Como contraponto a este desenvolvimento, no geral, os clientes

compradores não têm uma boa imagem destes profissionais. Do universo

entrevistado, foram pontuados negativamente o despreparo dos corretores para a

venda de imóveis. Especificamente, observou-se a carência de maiores

conhecimentos sobre o empreendimento trabalhado, o mercado em geral e, até,

em matemática financeira, sendo estes os itens relevantes citados a serem

destacados. Estes pontos merecem atenção especial, principalmente porque se

identificou uma percepção de imagem negativa no público-alvo, onde muitos

destacaram o termo “vendem até a mãe” como o perfil identificador do setor.

#####

• Tarefas a realizar
- 1) Reproduza sem alterações as linhas dos registros, começando na que contém "This screenshot has width=911, height=646." e parando depois da que contém "bg-shape-right is located". Deixe as imagens de fora da resposta.
- 2) Dê sequência ao texto sobre a imagem dos corretores de imóveis entre os compradores, a partir do ponto em que ele termina.
O texto e os registros não têm nenhuma relação entre si.

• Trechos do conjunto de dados
#####

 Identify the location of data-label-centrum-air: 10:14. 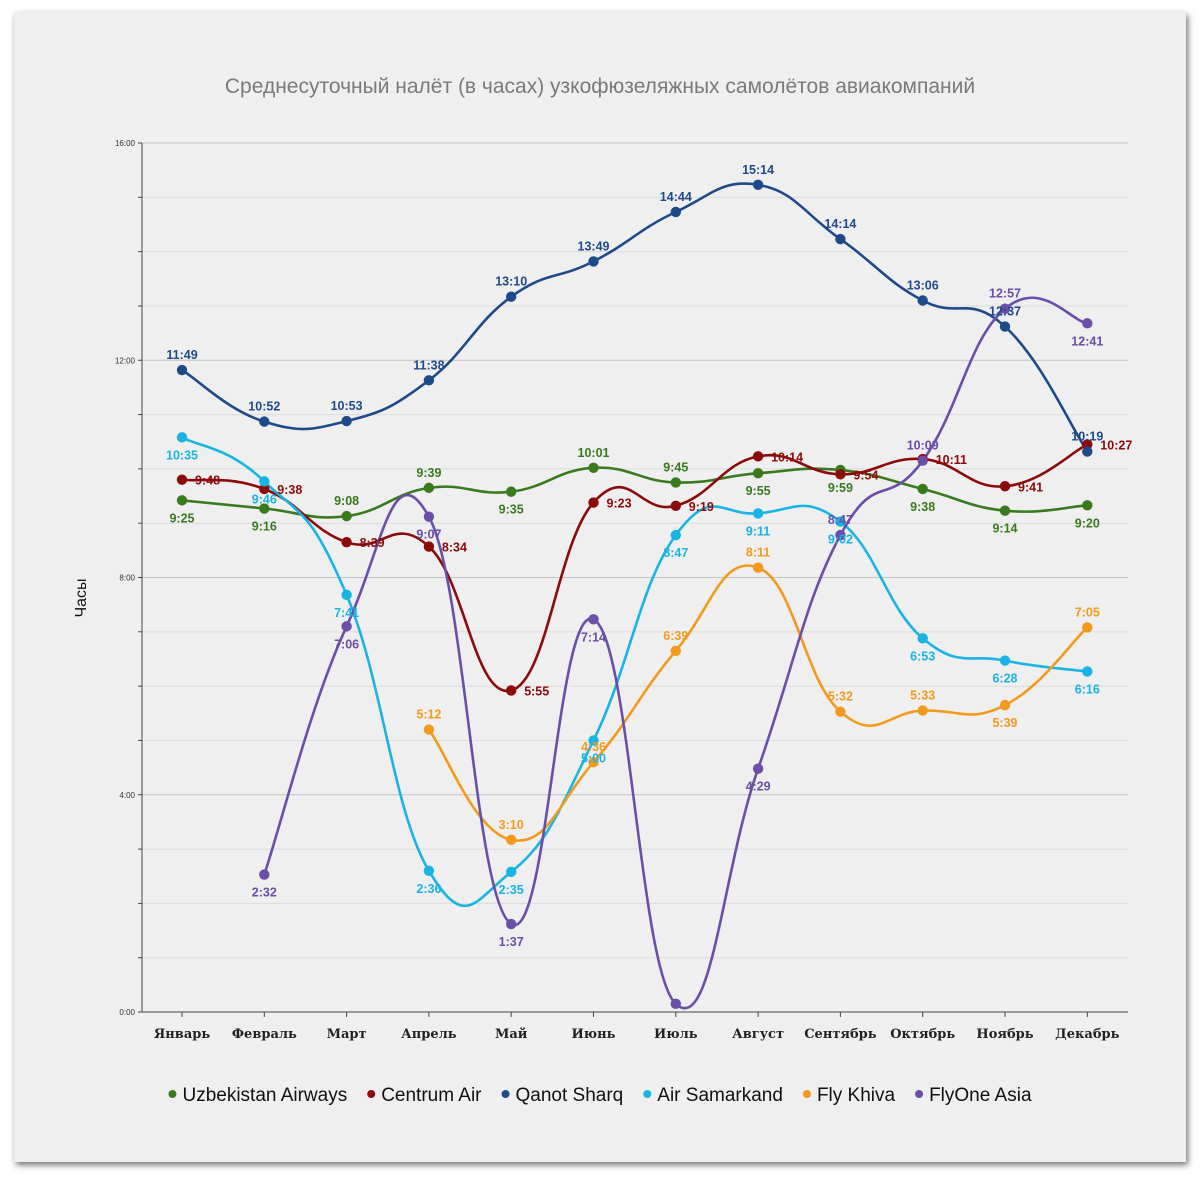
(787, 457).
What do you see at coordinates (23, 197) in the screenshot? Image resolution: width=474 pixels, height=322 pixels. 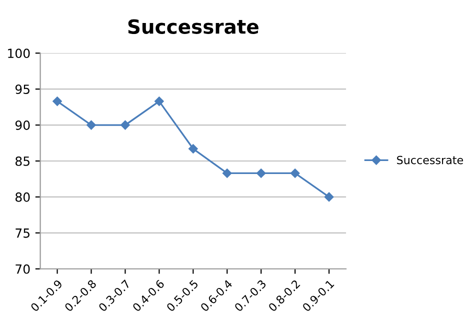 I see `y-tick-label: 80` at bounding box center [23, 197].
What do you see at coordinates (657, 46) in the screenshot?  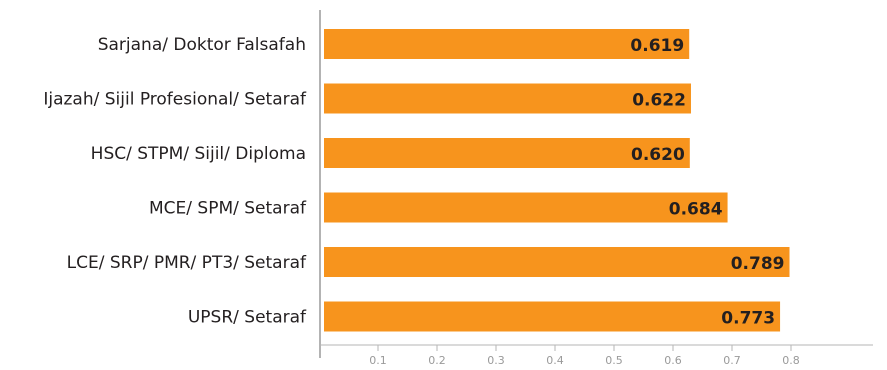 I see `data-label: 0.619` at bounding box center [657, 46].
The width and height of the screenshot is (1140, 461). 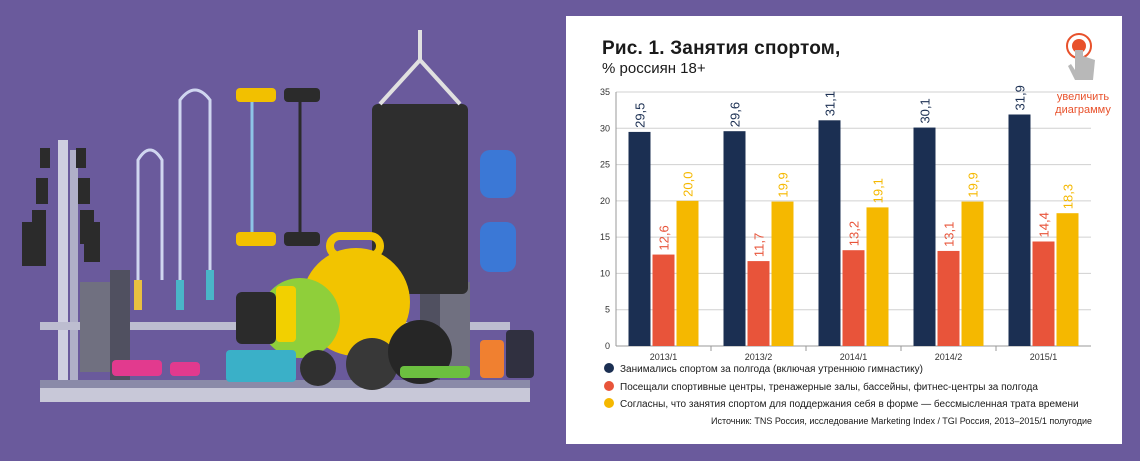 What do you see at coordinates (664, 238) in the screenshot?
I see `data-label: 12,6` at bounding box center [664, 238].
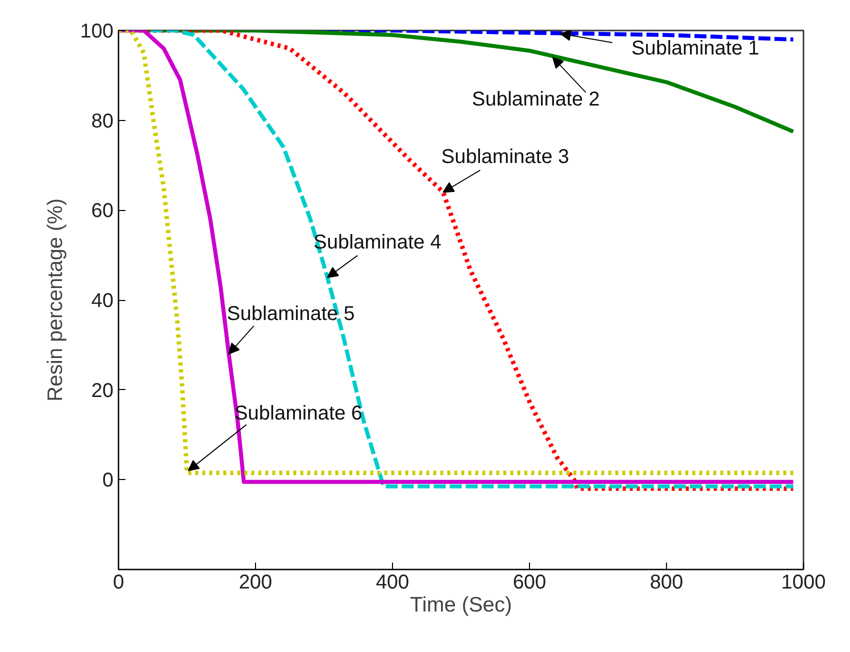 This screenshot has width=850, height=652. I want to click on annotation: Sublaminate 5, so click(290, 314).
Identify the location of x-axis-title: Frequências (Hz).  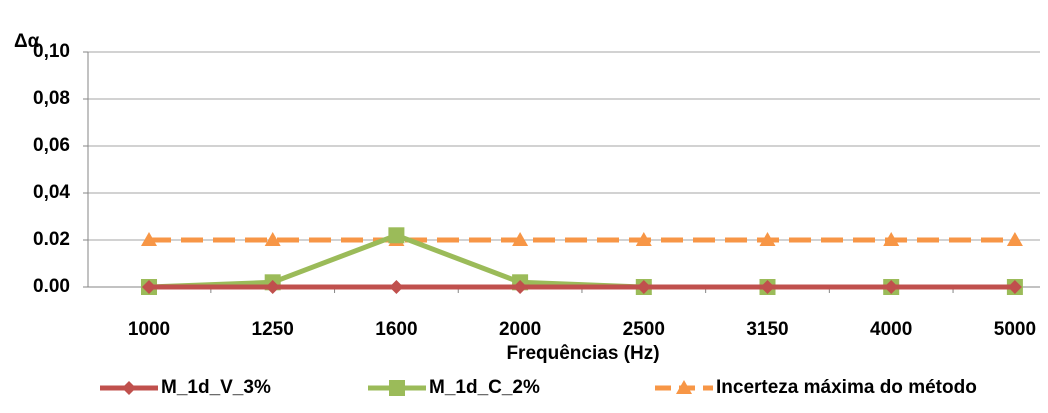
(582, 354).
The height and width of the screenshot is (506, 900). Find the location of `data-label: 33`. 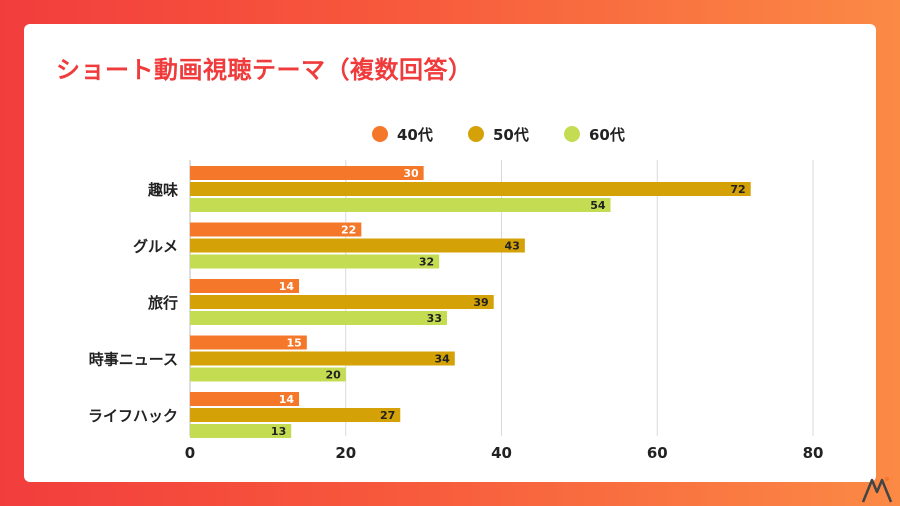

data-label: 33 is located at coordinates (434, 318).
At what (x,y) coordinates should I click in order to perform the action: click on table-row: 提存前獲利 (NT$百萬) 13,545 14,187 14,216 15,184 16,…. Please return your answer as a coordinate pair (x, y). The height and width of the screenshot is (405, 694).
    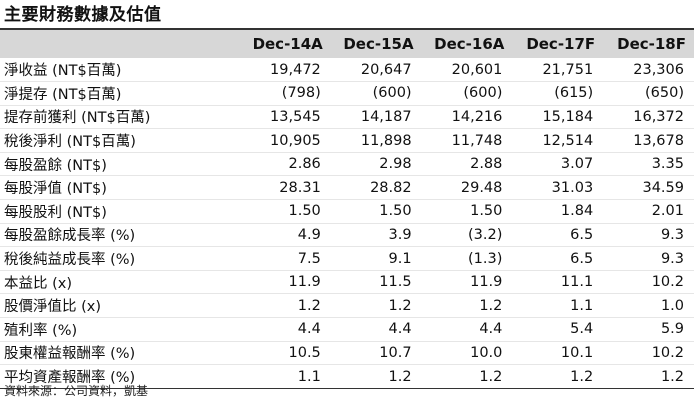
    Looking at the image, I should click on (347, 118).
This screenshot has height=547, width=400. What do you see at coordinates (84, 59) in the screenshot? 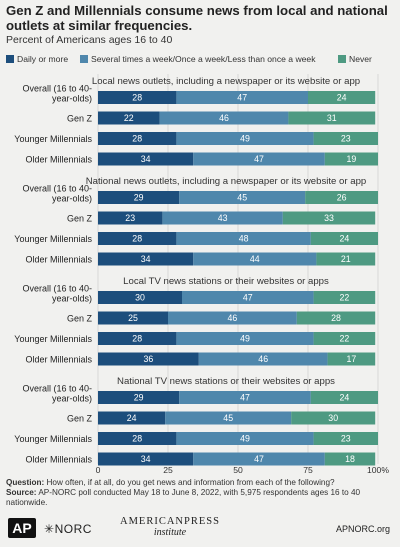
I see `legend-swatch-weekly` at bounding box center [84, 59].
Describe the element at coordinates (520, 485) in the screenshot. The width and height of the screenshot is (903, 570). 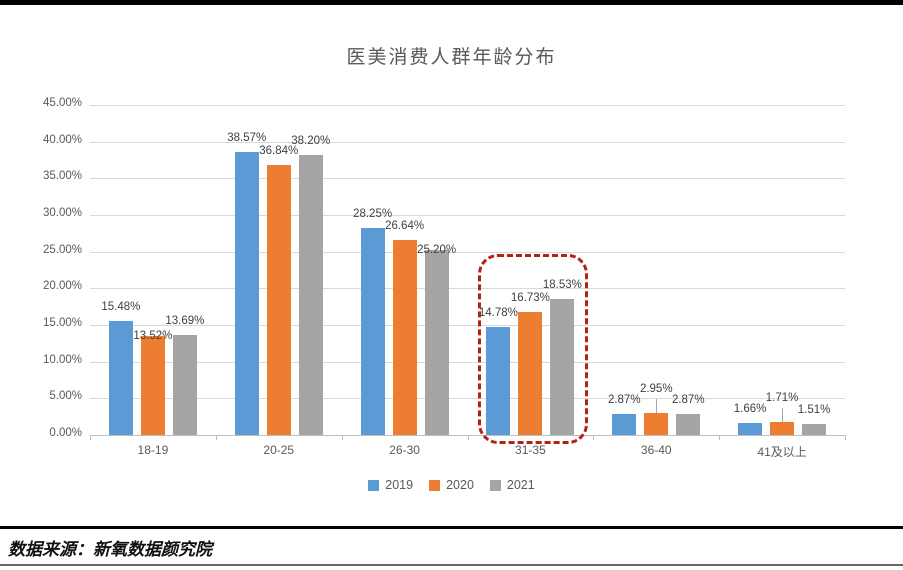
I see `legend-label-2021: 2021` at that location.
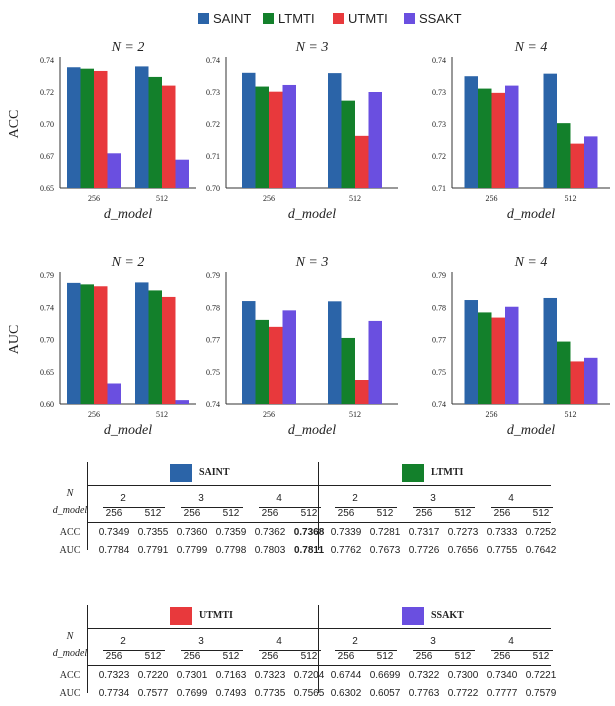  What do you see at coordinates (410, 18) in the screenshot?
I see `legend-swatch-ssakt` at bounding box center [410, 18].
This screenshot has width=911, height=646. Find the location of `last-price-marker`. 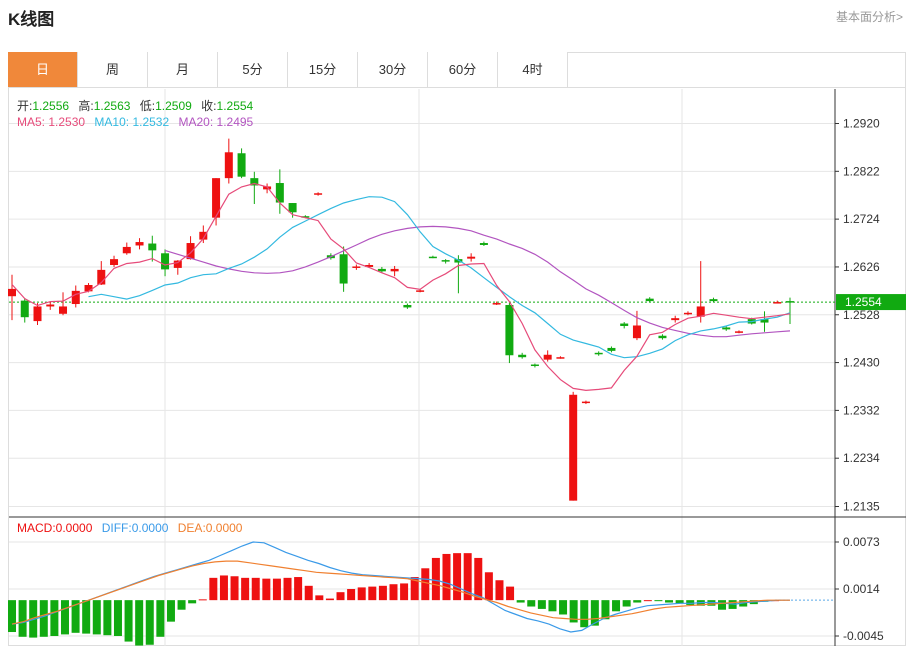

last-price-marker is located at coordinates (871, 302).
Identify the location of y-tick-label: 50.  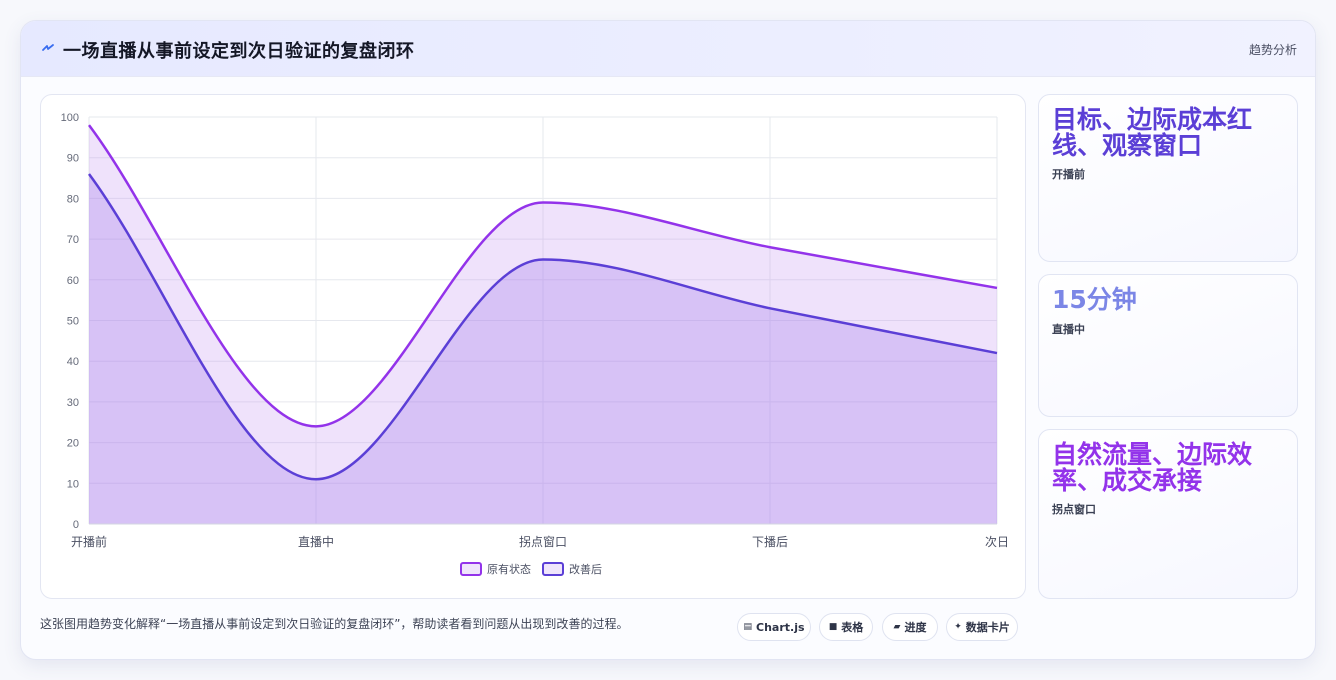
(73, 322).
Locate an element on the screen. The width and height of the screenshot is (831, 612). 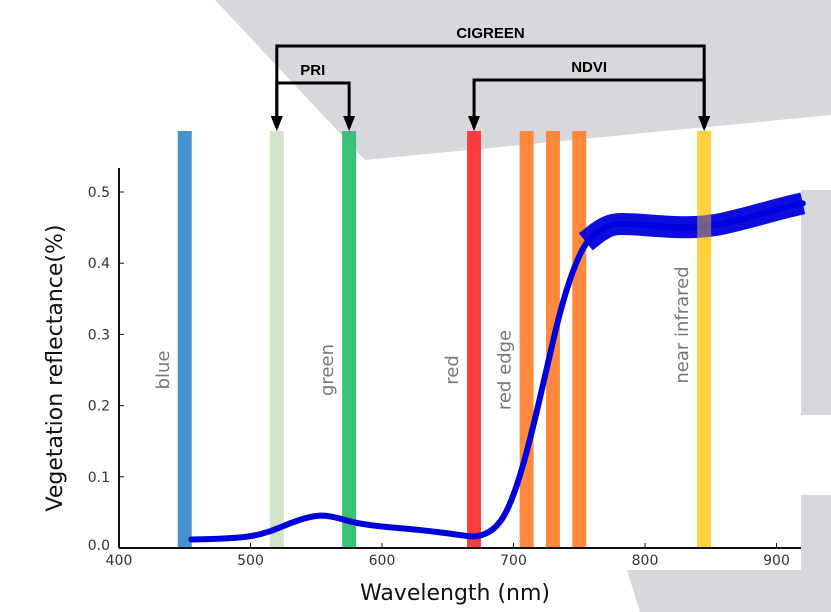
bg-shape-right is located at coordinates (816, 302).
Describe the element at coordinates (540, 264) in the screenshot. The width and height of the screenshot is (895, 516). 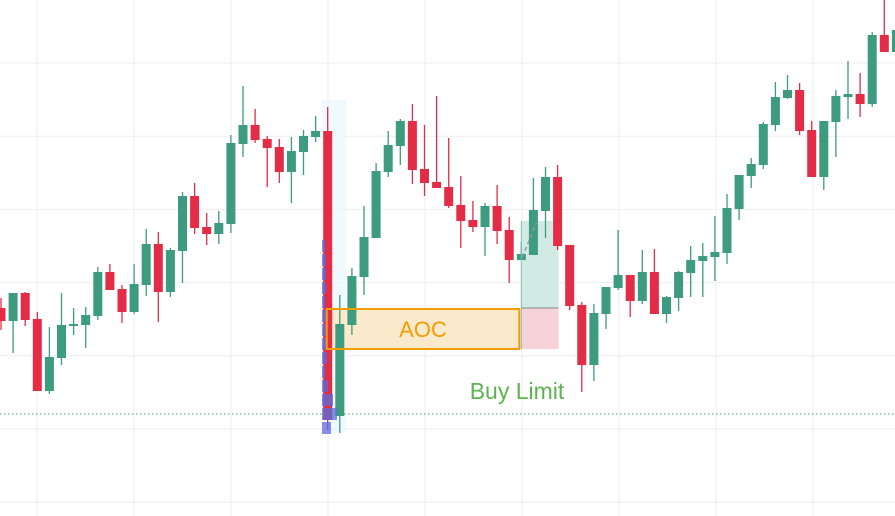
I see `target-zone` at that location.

#####

• Respostas por item
- 1)
This screenshot has width=911, height=646. Find the location of `last-price-marker`. 

last-price-marker is located at coordinates (871, 302).
Identify the location of y-tick-label: 50.  
(73, 322).
Locate an element on the screen. The width and height of the screenshot is (831, 612). 
bg-shape-right is located at coordinates (816, 302).

- 2)
Outro ponto a ser trabalhado são os contatos via internet. Com um mundo

cada vez mais globalizado e competitivo, as pessoas têm usado cada vez mais a

grande rede para se informar e agilizar serviços. Não foi possível colher dados

precisos sobre o percentual de imóveis negociados por contatos originados via

Internet na Cidade do Rio de Janeiro. Entretanto, foi constado que a quantidade

de acessos aos websites especializados de empresas paulistas é quase que o triplo

de suas congêneres cariocas, em que pese o mercado de São Paulo ter mantido

uma relativa regularidade de vendas, ao contrário do ambiente carioca. Outra

característica relevante é que o cliente, na grande maioria das vezes, acessa o site

da construtora para então, caso exista interesse, se comunicar com a empresa de

comercialização.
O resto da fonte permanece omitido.